_YOUR ASSIGNMENT:_ In the entries below, which lines run from the one containing "Instruction: Click the Greek" to the one containing "Task: Click the info icon beside ranking note"? Copy exactly those lines, ends included, and no others.

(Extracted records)
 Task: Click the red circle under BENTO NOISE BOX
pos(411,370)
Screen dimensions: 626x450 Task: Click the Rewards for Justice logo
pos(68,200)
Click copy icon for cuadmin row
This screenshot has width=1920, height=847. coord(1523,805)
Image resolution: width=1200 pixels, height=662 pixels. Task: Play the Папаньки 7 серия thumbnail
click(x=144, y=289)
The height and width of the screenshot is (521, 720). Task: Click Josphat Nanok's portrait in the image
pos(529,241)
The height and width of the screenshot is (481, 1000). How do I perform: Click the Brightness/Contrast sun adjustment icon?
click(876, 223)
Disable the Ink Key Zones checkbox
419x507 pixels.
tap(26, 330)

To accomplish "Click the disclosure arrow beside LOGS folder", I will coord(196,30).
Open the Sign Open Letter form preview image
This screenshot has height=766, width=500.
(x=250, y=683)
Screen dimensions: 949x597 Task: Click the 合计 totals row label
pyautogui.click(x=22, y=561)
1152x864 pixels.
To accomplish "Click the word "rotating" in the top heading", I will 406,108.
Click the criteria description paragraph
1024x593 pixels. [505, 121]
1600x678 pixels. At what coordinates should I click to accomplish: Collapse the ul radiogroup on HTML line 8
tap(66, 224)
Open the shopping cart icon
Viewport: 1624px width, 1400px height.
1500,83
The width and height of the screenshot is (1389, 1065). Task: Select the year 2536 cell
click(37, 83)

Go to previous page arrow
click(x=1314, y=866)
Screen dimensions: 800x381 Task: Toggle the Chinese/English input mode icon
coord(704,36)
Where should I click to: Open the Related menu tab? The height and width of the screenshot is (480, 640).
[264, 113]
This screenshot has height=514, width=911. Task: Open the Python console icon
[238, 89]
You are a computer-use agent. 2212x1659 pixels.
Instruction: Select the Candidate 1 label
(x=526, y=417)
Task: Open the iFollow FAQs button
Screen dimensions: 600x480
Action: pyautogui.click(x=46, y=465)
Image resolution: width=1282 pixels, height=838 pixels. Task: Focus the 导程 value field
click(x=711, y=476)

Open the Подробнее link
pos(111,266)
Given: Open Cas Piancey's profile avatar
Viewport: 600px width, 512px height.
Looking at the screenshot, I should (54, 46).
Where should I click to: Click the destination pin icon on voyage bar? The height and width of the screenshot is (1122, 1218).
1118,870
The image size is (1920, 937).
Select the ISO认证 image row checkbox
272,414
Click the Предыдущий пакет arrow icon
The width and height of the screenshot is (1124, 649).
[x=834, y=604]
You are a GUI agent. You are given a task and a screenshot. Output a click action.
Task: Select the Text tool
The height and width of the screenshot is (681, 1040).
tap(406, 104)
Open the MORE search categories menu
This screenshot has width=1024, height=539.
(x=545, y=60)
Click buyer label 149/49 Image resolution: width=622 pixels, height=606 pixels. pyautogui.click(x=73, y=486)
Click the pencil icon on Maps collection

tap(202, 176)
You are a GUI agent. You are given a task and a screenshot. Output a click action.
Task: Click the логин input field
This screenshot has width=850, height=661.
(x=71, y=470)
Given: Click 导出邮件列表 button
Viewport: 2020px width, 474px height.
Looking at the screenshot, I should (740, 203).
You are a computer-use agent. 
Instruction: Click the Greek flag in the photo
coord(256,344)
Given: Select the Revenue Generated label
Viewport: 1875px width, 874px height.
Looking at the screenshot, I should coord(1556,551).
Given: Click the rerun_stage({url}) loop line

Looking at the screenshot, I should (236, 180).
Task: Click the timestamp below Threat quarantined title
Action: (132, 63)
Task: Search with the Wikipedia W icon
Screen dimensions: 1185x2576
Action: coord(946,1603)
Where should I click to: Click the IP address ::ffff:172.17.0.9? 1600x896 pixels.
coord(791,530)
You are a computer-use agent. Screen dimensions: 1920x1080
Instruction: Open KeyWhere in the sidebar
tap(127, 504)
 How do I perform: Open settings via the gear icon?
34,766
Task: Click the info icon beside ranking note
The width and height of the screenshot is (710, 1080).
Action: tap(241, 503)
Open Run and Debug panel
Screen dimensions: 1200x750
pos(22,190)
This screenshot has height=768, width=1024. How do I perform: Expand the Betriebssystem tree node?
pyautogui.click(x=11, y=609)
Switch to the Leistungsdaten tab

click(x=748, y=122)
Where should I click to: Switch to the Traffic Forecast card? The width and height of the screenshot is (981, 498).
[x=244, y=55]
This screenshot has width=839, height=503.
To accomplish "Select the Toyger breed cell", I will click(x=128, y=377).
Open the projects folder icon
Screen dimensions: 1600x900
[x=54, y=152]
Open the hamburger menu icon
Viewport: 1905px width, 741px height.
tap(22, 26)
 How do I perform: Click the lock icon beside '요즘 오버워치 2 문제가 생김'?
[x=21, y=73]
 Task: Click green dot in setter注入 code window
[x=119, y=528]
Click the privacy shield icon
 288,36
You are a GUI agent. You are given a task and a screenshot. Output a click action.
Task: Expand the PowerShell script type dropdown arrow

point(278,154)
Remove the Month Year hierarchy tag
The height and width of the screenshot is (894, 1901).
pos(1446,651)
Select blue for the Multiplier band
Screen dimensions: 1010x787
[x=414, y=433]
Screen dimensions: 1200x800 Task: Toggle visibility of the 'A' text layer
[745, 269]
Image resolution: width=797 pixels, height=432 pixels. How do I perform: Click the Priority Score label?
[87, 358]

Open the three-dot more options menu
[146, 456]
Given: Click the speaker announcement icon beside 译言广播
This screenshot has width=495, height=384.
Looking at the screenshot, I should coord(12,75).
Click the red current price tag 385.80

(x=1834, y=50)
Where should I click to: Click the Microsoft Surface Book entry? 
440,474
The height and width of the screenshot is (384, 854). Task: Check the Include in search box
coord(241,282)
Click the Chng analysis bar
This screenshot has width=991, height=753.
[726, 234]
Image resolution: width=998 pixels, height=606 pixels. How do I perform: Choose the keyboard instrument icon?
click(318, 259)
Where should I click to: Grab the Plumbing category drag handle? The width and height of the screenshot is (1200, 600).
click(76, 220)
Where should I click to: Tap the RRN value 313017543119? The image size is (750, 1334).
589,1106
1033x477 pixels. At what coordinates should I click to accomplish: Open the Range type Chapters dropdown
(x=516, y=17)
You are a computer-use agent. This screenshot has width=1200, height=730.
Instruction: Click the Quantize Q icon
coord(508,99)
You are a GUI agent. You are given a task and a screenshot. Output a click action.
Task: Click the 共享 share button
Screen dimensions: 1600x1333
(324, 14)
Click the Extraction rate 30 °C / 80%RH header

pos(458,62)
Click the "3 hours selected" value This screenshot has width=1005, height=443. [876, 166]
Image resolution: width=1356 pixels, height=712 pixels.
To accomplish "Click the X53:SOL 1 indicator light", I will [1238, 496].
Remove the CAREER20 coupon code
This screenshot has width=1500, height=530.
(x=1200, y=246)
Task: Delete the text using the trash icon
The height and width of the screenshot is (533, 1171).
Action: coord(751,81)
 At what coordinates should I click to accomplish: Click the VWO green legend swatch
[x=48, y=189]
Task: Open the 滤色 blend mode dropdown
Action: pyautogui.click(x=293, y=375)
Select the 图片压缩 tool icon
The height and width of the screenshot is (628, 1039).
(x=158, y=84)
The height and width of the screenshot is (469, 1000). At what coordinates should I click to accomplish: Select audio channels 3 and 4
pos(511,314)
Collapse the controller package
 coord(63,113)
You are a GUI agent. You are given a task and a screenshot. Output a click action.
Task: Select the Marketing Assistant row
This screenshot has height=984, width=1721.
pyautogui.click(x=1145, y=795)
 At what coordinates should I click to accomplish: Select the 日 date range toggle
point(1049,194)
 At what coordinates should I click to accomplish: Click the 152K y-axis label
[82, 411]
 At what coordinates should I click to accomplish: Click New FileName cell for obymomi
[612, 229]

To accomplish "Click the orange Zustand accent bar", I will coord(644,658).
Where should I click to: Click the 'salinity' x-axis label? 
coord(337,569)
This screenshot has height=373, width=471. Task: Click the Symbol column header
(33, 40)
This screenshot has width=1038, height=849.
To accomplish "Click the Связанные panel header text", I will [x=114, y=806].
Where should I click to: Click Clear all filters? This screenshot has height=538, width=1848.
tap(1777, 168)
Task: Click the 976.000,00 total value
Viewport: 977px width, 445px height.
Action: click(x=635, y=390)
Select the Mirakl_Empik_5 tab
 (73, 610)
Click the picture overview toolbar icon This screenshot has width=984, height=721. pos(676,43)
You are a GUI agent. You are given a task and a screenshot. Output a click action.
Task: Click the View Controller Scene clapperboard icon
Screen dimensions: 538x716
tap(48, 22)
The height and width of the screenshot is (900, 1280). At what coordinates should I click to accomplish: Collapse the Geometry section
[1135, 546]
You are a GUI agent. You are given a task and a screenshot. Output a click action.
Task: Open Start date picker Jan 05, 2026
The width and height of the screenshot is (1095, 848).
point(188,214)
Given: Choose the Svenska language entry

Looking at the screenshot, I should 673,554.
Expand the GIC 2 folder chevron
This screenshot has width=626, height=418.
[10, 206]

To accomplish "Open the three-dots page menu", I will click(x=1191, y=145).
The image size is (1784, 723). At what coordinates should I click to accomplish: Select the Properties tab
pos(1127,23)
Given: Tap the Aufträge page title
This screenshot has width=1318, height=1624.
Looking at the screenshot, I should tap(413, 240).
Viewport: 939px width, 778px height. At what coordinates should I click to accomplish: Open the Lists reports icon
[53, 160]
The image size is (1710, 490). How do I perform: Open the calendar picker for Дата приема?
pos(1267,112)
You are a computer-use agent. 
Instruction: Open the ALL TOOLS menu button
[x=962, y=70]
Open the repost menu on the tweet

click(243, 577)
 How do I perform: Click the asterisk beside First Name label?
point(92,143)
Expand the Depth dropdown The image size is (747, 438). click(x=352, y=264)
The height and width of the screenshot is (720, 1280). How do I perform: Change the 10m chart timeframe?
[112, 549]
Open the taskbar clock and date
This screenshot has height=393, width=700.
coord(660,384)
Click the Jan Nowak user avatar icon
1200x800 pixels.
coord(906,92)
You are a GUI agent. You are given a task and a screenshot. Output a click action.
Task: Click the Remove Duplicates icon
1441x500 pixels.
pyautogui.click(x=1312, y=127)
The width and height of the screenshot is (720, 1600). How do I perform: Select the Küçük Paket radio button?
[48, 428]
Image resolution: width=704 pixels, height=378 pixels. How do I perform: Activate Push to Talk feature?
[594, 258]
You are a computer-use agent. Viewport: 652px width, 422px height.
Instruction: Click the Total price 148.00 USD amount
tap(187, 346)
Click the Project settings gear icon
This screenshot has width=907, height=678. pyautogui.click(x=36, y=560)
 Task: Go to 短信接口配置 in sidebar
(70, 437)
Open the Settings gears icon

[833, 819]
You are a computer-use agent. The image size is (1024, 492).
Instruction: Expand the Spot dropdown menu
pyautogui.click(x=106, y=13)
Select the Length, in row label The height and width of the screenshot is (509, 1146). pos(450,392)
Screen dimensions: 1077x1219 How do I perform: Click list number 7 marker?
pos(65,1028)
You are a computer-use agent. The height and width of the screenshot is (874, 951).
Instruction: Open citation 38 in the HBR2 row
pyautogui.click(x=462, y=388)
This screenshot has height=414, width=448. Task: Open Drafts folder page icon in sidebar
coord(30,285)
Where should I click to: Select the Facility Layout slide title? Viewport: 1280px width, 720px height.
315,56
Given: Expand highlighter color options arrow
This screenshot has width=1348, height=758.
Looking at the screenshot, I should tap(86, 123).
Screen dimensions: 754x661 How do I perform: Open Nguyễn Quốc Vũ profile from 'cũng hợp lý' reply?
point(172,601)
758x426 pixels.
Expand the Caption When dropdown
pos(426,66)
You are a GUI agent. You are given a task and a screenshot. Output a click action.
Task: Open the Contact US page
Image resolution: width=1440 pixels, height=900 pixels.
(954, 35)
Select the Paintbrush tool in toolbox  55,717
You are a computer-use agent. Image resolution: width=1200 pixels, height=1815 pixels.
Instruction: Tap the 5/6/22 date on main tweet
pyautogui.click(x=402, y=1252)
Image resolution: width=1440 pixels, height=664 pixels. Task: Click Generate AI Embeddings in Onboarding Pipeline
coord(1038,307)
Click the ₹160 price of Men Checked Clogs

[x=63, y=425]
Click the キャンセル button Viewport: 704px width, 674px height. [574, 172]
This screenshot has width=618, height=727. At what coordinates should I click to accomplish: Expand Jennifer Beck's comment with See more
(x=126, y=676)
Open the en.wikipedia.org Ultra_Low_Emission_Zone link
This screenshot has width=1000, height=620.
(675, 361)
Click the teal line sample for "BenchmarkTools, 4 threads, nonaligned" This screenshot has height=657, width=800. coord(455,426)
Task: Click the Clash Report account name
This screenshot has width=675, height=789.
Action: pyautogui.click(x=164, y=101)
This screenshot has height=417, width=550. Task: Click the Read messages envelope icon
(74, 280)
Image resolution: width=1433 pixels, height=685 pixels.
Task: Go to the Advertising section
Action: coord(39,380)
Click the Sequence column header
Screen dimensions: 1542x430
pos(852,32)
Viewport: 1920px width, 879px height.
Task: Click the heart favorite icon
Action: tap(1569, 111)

_TASK SOLUTION:_
Instruction: Click the Greek flag in the photo
coord(256,344)
Given: Select the Revenue Generated label
Viewport: 1875px width, 874px height.
Looking at the screenshot, I should coord(1556,551).
Given: Click the rerun_stage({url}) loop line

Looking at the screenshot, I should (236, 180).
Task: Click the timestamp below Threat quarantined title
Action: (132, 63)
Task: Search with the Wikipedia W icon
Screen dimensions: 1185x2576
Action: coord(946,1603)
Where should I click to: Click the IP address ::ffff:172.17.0.9? 1600x896 pixels.
coord(791,530)
You are a computer-use agent. Screen dimensions: 1920x1080
Instruction: Open KeyWhere in the sidebar
tap(127, 504)
 How do I perform: Open settings via the gear icon?
34,766
Task: Click the info icon beside ranking note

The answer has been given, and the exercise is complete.